We have $$ gxg^{-1}=gaza^{-1}g^{-1}=x=aza^{-1} $$

which gives

$$ (a^{-1}ga) z (a^{-1}ga)^{-1} = z $$ Consider the set $Z(z)= \{ h \in G | hz=zh \} $.

Then $|Z(z)|$ would be equivalent to $|Z(x)|$ because $Z(z)= \{ h \in G | hzh^{-1} =z \}$.

This can be shown by letting $g=aha^{-1}$ in the previous equation, giving a bijection.

Similarly, we can show that $|Z(z)|= |Z(y)|$. Hence, $|z_c|=|Z(z)|=|Z(x)|=|Z(y)|.$

  1. For the second part, we use the orbit-stabilizer theorem. Noting that


$$|\text{Stab}_G(z)|= |Z(z)|$$ we have

$$ \frac{|Gz|}{|G|} = \frac{1}{|z_c|},$$

since orbits partition $G$, the sum of all this equals $1$.

Can anyone show me how to solve the problem and explain if my solution is correct?

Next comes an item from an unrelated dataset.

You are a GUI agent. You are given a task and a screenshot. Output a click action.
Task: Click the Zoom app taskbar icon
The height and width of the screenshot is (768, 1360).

Thank you so much for your help!


General comment. Let me recall that for a finite group $G$ acting on a set $\Omega$, and $\omega\in\Omega$ the orbit-stabiliser theorem states

$|\mathrm{Orb}(\omega)| = \frac{|G|}{|\mathrm{Stab}_G(\omega)|}$.

Also, for the sake of a reader interested in learning about this topic let me notice that if $\alpha,\beta$ lie in the same orbit then $\mathrm{Orb}(\alpha)=\mathrm{Orb}(\beta)$ (can you work out why?).

In your case we let $G$ act on itself by conjugation. Hence $\Omega=G$.

On your question. Why not use the orbit-stabiliser theorem (ost) also for 1?

We have that $Z(x)=\{g\in G : g^{-1}xg=x\}=\mathrm{Stab}(x)$. If $x,y$ lie in the same orbit then $\mathrm{Orb}(x)=\mathrm{Orb}(y)$ hence, by the ost, their stabilisers have same order.

I think your solution for the second part is good.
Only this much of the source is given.